__WHAT TO PRODUCE__:
Rewrite the lines below as a numbered list, starting at the line that contains "Given: Open the QR code image" and ending at the line that contains "should pyautogui.click(x=562, y=107).", with both of those lines included. Skip blank lines and leave out the pictures.

__RECORD LIST__:
..............................
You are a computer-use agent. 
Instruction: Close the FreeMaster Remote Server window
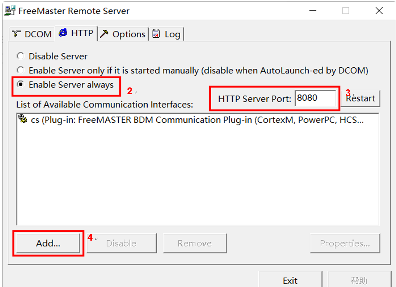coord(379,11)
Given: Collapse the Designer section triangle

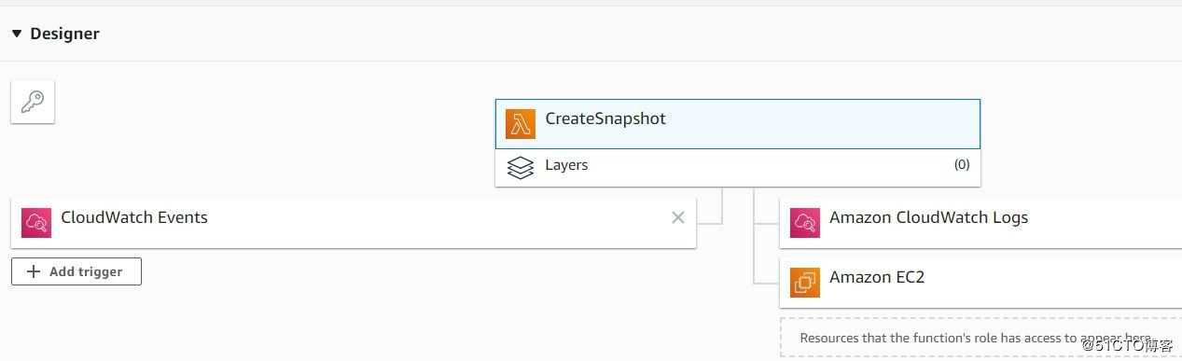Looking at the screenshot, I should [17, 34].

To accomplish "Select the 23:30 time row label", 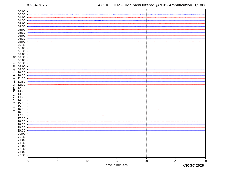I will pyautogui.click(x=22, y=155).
..............................
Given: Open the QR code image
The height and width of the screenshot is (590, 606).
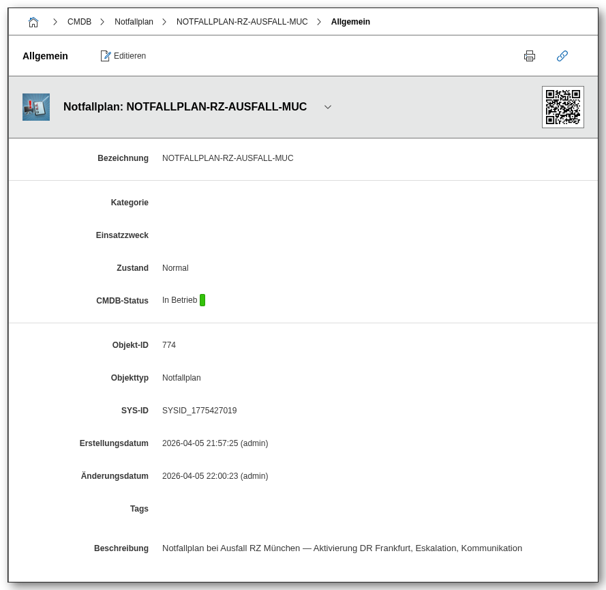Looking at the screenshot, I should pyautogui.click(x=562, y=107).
..............................
__RESULT OF THE TASK__:
1. Given: Open the QR code image
2. The height and width of the screenshot is (590, 606).
3. Looking at the screenshot, I should pyautogui.click(x=562, y=107).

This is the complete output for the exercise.